Showing posts with label william holden. Show all posts
Showing posts with label william holden. Show all posts

Sunday, April 5, 2015

In short: The Revengers (1972)

Daniel Mann’s western attempts the – by 1972 well-worn – tale of a man (William Holden) driven by vengeance turning into something quite close to the man he is hunting, yet perhaps finding his old self again through the love of a Good Woman™. Unfortunately, the film doesn’t seem to have much of a clue about how to tell that kind of story effectively or believably.

Yet it starts out well enough, with Holden’s John Benedict driven to assemble a bunch of convicts (Woody Strode as the nicest of the bunch! Ernest Borgnine! Roger Hanin! Reinhard Kolldehoff, Jorge Luke and Jorge Martínez de Hoyos) to find and kill the man responsible for the slaughter of his family, telling that part of the tale with sparse gestures and economy. That keeps up until the first big shoot-out is over, when the film decides it can’t be bothered to show how Holden’s understandable search for vengeance slowly turns bitter but only lets us in at the end of that process, which not only leaves the impression the film is taking lazy shortcuts but also lets the whole redemption angle come quite out of nowhere by leaving out the part where Holden’s character actually becomes someone in need of redemption and just bluntly states certain things happened. While it’s at it, the film also never bothers to explain why half of Holden’s gang have stayed with him for what must have been years. It can’t certainly have been the money.

And don’t even start me up about the redemptive love Mann handles with all the subtlety, and none of the timing, of a bad daytime soap opera (most of which would actually be ashamed to use a plot ploy like the one involved here to get their characters to meet their romantic partners) with little about it that feels authentic to the characters involved. It’s really not a good sign for the quality of a western script’s central character when even William Holden can’t bring him to life.

Other problems the film’s second half suffers from are spotty pacing, and an ending that’s basically Mann (or writer Wendell Mayes who was involved in more than one better western) shrugging his shoulders and pasting “The End” on screen, not resolving any of the thematic questions the film purportedly asks. But then, that would have involved thinking the film through instead of throwing elements of and actors from better films on screen and hoping the audience doesn’t see the difference between them and the half-heartedness of what The Revengers has to offer.

Saturday, August 30, 2014

In short: Wild Rovers (1971)

Aging cowhand Ross Bodine (William Holden) and his much younger friend Frank Post (Ryan O’Neal) are working on the ranch of patriarchal Walter Buckman (Karl Malden) and his sons John (Tom Skerritt) and Paul (Joe Don Baker), with all the exciting prospects you have in that kind of job gaping before them.

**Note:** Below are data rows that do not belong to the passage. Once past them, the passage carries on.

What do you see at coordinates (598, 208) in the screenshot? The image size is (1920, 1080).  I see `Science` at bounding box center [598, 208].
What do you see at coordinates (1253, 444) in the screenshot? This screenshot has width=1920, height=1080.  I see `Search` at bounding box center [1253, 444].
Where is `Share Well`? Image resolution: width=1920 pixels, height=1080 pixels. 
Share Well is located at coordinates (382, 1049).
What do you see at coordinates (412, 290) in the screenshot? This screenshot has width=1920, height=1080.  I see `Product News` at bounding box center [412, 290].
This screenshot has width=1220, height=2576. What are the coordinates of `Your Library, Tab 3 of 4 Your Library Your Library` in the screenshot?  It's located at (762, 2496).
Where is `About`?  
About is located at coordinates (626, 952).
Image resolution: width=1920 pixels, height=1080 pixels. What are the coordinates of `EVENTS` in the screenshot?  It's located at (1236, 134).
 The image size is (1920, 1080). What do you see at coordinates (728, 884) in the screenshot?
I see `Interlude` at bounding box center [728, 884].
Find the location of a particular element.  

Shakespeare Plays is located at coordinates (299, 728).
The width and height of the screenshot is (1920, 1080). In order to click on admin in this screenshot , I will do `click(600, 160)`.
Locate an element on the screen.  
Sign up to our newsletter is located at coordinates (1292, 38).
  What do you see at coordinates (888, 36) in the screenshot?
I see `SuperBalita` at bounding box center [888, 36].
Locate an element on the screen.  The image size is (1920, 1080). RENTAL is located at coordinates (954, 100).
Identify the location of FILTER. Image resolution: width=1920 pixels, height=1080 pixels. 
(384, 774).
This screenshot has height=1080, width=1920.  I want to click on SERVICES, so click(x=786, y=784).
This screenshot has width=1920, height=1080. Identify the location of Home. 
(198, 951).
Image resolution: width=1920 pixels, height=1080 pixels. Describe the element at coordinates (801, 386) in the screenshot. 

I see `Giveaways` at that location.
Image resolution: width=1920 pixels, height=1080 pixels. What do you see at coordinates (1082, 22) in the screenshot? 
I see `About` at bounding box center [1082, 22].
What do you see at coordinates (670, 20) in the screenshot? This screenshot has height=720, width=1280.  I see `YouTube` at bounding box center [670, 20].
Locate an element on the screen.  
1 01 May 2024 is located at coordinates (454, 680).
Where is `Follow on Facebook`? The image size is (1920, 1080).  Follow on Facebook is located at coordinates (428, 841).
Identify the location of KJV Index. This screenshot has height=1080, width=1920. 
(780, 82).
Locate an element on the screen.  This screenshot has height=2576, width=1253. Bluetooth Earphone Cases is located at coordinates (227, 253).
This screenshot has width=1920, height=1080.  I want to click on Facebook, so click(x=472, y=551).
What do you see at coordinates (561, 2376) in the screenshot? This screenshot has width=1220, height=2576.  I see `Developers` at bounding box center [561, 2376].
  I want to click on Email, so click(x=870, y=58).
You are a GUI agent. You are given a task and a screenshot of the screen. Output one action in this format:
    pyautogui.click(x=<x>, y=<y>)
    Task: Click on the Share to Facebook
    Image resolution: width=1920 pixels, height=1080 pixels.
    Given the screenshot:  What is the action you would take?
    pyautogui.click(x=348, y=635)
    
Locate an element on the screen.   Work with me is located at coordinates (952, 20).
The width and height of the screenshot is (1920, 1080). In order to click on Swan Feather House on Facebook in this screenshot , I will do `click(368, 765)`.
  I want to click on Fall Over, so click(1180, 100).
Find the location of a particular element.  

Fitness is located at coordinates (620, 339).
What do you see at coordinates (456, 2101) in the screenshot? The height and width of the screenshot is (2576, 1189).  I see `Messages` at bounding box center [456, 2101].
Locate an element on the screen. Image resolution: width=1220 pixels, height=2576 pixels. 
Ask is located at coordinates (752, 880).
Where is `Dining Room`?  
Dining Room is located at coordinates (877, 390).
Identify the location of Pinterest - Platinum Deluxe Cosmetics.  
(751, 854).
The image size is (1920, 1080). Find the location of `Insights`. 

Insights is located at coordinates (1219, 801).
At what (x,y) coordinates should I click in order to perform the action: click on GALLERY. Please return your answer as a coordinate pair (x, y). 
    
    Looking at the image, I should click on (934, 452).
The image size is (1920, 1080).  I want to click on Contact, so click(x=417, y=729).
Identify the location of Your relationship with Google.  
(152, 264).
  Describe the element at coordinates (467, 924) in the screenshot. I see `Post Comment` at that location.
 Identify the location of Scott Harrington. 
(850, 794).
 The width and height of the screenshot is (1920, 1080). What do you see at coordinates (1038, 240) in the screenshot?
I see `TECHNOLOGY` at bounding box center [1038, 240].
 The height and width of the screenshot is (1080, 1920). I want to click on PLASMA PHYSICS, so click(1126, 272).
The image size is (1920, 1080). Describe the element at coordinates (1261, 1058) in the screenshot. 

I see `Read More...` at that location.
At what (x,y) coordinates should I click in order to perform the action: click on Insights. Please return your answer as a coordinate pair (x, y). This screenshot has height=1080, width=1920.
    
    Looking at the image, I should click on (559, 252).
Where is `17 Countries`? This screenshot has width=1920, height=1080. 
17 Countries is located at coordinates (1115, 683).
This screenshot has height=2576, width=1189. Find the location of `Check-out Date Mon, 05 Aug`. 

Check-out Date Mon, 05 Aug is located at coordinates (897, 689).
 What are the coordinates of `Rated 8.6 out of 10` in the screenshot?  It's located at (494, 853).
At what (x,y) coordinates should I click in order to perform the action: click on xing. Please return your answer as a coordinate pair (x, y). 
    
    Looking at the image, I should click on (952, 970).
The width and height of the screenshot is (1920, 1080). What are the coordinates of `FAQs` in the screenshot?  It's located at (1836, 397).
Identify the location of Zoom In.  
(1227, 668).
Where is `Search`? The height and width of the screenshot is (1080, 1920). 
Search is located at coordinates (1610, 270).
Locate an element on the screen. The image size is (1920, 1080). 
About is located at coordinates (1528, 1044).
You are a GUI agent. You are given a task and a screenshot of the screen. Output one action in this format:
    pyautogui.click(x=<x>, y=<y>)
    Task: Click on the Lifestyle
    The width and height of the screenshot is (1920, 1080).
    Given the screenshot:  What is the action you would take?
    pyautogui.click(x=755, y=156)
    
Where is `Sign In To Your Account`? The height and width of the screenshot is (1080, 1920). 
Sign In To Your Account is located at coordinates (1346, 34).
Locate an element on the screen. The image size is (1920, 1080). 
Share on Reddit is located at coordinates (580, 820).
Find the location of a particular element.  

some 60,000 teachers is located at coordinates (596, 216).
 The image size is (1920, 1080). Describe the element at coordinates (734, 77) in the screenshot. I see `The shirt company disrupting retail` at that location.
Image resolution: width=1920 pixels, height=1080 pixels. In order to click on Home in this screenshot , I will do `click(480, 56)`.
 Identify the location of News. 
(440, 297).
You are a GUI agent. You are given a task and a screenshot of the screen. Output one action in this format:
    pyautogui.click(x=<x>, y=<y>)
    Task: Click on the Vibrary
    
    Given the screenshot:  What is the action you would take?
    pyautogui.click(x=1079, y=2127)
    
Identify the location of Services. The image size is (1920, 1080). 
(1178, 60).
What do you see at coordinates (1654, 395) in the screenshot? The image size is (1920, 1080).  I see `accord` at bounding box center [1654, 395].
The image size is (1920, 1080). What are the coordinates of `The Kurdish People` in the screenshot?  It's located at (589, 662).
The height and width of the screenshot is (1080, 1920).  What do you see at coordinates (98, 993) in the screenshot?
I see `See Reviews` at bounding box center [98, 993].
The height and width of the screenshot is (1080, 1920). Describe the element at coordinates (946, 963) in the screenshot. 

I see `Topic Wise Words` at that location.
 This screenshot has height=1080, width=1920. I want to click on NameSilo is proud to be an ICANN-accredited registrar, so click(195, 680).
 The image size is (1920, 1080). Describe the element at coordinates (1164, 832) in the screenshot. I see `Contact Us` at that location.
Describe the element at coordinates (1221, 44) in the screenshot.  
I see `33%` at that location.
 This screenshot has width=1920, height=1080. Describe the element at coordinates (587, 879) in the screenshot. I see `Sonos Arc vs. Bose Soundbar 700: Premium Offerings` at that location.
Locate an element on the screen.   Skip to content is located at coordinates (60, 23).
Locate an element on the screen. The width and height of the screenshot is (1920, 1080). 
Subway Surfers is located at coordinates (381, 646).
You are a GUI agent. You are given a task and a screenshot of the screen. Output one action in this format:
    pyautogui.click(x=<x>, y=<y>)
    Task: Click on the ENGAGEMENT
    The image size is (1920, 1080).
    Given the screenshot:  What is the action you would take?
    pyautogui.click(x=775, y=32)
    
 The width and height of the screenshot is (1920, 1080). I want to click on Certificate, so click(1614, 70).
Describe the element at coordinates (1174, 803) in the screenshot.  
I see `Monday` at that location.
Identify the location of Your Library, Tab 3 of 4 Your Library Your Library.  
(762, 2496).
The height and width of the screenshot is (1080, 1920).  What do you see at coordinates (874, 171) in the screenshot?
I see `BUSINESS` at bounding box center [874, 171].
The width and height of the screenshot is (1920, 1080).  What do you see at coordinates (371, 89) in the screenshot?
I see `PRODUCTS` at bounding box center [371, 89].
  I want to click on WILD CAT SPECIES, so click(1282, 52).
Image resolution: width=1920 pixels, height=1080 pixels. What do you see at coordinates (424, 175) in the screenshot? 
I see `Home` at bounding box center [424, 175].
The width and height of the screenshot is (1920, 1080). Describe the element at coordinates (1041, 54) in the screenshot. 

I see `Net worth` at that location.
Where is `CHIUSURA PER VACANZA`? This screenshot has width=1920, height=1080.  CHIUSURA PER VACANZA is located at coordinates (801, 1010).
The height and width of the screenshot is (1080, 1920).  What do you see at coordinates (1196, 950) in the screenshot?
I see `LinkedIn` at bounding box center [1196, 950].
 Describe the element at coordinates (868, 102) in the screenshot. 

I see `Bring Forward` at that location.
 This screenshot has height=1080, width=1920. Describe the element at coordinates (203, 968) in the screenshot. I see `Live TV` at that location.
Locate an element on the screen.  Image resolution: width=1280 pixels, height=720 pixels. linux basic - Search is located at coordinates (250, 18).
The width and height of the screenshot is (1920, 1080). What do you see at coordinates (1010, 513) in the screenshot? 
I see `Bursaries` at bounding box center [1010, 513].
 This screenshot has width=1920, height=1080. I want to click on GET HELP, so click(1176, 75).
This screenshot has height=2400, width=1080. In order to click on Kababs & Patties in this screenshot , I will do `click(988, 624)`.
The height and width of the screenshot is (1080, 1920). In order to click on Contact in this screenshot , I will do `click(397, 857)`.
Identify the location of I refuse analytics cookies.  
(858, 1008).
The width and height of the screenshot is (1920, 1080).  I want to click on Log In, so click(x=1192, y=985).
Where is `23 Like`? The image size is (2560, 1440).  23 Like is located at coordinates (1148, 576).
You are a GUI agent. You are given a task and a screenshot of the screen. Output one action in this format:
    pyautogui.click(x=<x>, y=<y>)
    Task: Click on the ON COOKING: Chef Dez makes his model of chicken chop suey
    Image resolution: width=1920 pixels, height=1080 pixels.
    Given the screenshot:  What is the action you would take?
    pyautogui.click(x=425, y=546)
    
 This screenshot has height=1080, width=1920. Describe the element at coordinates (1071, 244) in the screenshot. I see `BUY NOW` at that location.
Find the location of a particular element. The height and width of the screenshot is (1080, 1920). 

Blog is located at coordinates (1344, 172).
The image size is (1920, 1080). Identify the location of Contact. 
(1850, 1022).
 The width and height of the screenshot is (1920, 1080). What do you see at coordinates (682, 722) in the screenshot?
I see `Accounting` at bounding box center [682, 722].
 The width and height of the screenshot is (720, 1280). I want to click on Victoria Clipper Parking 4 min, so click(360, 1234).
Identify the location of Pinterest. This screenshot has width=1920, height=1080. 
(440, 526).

So, Frank out of youthful stupidity and Ross because he’s got nothing to show for his fifty years, the cow hands decide to rob the local bank. The robbery does succeed, even, thanks to a rather ruthless plan, and doesn’t end in any bloodbath whatsoever. As to not leave any bad blood behind, they even leave the money meant for the payroll of their home ranch with the banker. Because the territory line behind which the sheriff (Victor French) has no jurisdiction anymore is so near, Frank and Ross seem to get away scot free despite a few minor troubles.

Unfortunately, the banker and his family embezzle the money, leaving Buckman very angry because of the perceived betrayal (though I’m not too sure his reaction would have been much different otherwise), sending his sons out to go as far beyond the borders as necessary to bring his wayward cowhands back, preferably alive but not necessarily so.

Wild Rovers’ director Blake Edwards is – of course – much better known as a director of comedies but he seems to have made it a point to work in a few different genres in between the comedies. Even though these films generally have their problems they also feel a lot like labours of love to me, Edwards milking his commercial success to get astonishing amounts of money for his dream projects.

The film at hand is a case in point, with its Jerry-Goldsmith-doing-Aaron-Copland score, the lavish photography by Philip Lathrop, and its mostly excellent cast, often looking and sounding like someone’s wet dream of a Western. Unfortunately, it’s at the same time a much too self-indulgent movie for my tastes, the sort of thing where a director seems so in love with parts of his movie he just can’t let them stop, leading to some scenes that barely should be in the film at all going on forever, some ill-advised The Wild Bunch without the punch-style slow motion, and pacing that at times slows to a crawl. Then there’s the musical Overture and Entr’acte (seriously) that has no business at all in a film this slow and long already, something so useless to the film I don’t even know what to say about it.

Less a problem of self-indulgence than one of miscasting is Ryan O’Neal, who isn’t at his worst here, but whose specific kind of blandness and lack of a projected screen personality chafes badly against a William Holden who at this point of his career made things look easy and natural even when they were getting rather theatrical.

On the other hand, Wild Rovers features nearly as many moments of brilliance as it does of self-indulgent bloat, moments when Edwards’s pretensions stop being pretensions and start becoming the real thing, like basically every time Holden opens his mouth, that ill-fated poker game in Benson, or some of the shots of Holden and O’Neal travelling.

As a matter of fact, I found myself enjoying Wild Rovers more often than not, regularly buying into its world building, as well as its attempt at reaching the archetypal by way of the specific, and while I was bored for more than one scene, I can’t help but recommend it for all the parts of it that aren’t boring.